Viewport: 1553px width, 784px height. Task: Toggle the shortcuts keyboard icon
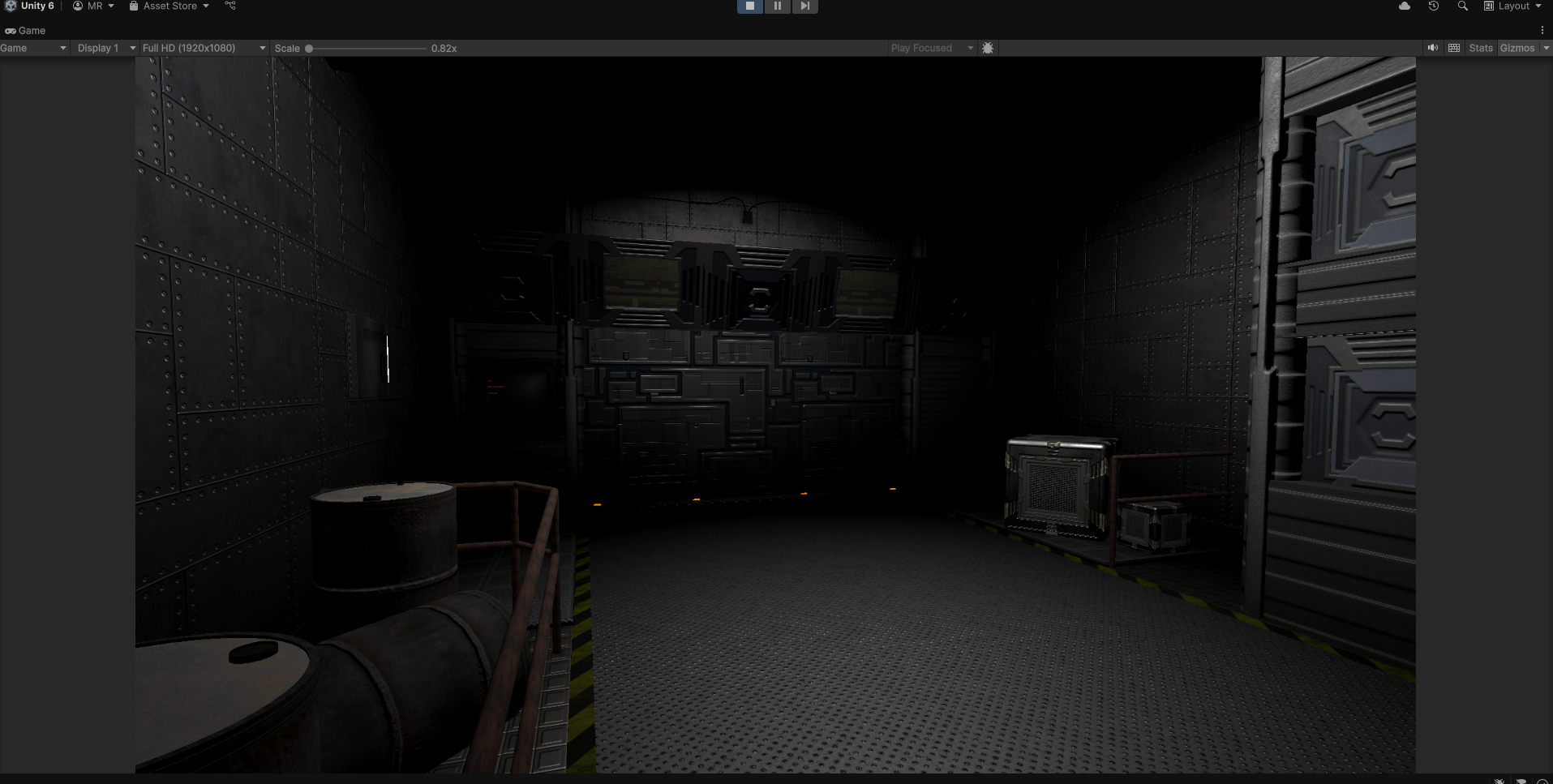(1454, 48)

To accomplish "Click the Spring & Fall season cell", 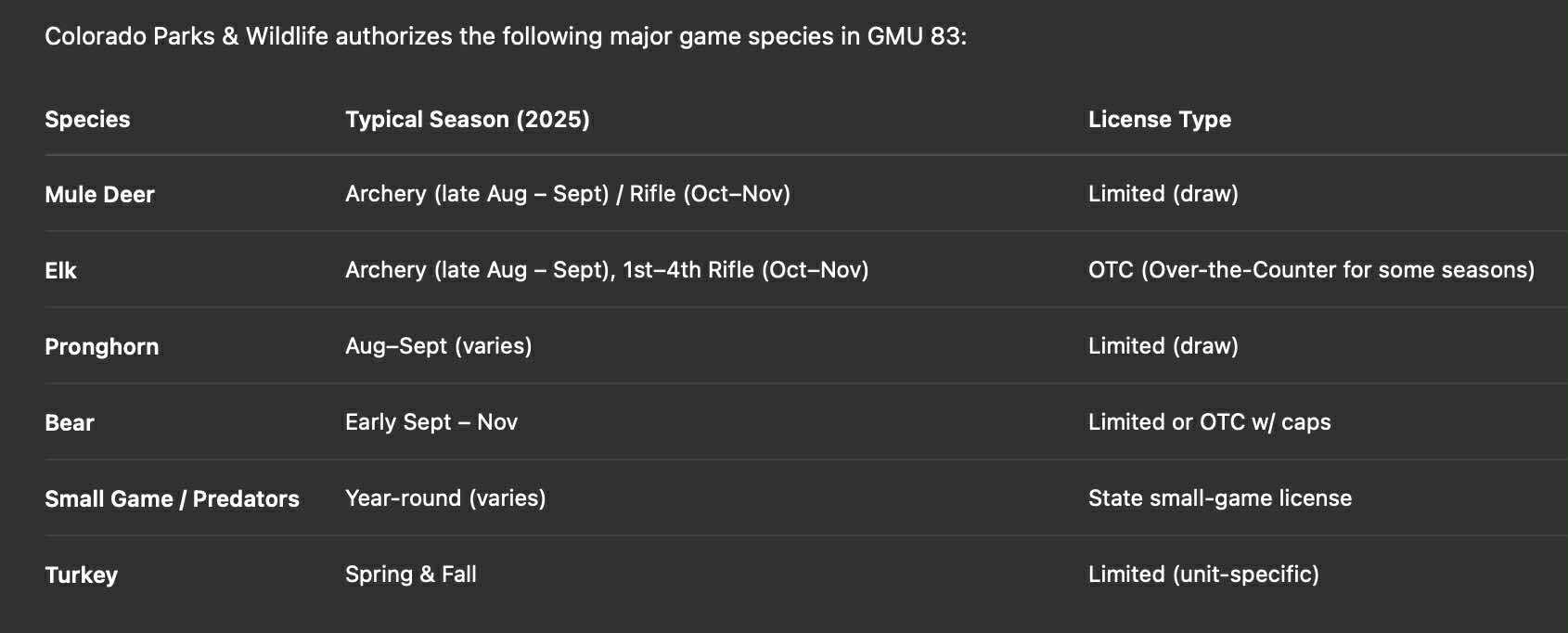I will point(410,575).
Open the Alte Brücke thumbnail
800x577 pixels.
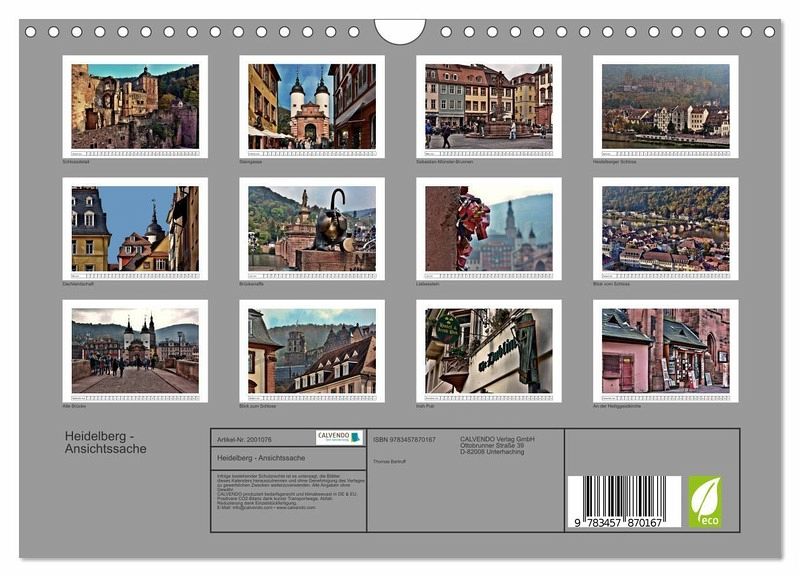[135, 350]
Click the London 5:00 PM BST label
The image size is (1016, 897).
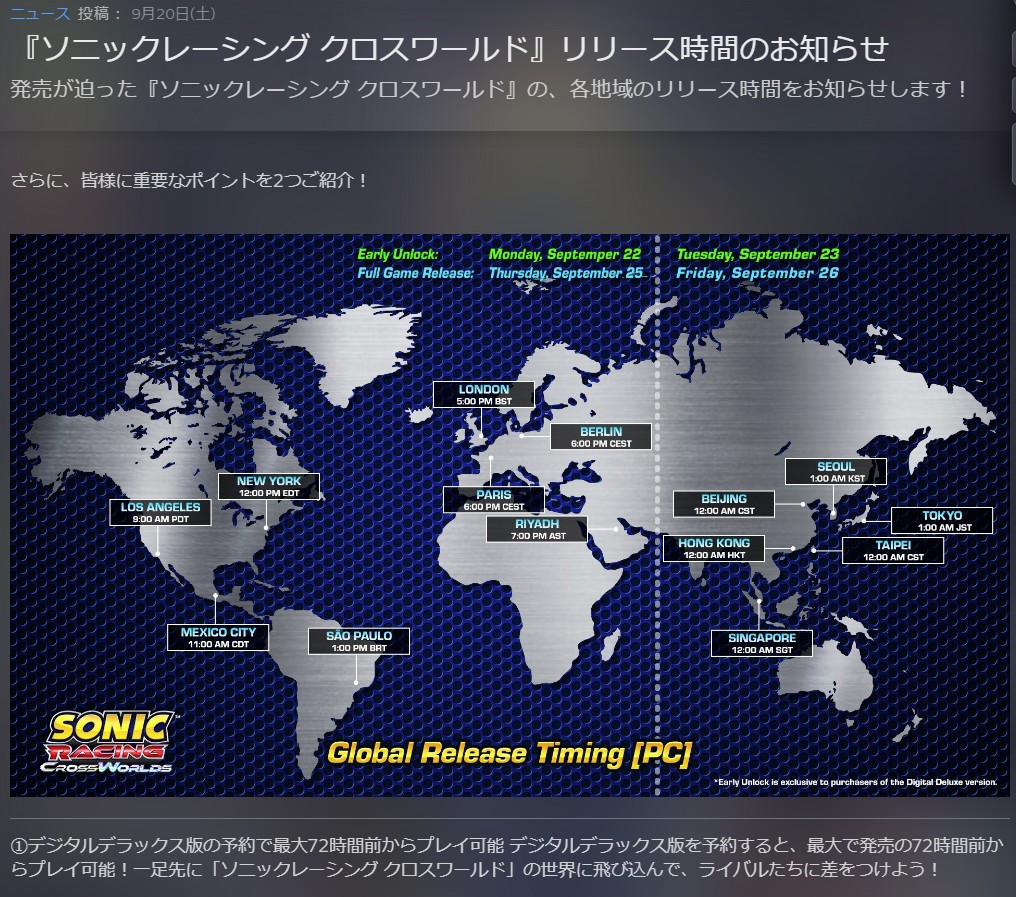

----

*To do:*
From the line containing "Open the Alte Brücke thumbnail" through the final line of the records, write out each line exactly, and include no pictures.

*Response:*
Open the Alte Brücke thumbnail
800x577 pixels.
[135, 350]
Click the London 5:00 PM BST label
The image size is (1016, 897).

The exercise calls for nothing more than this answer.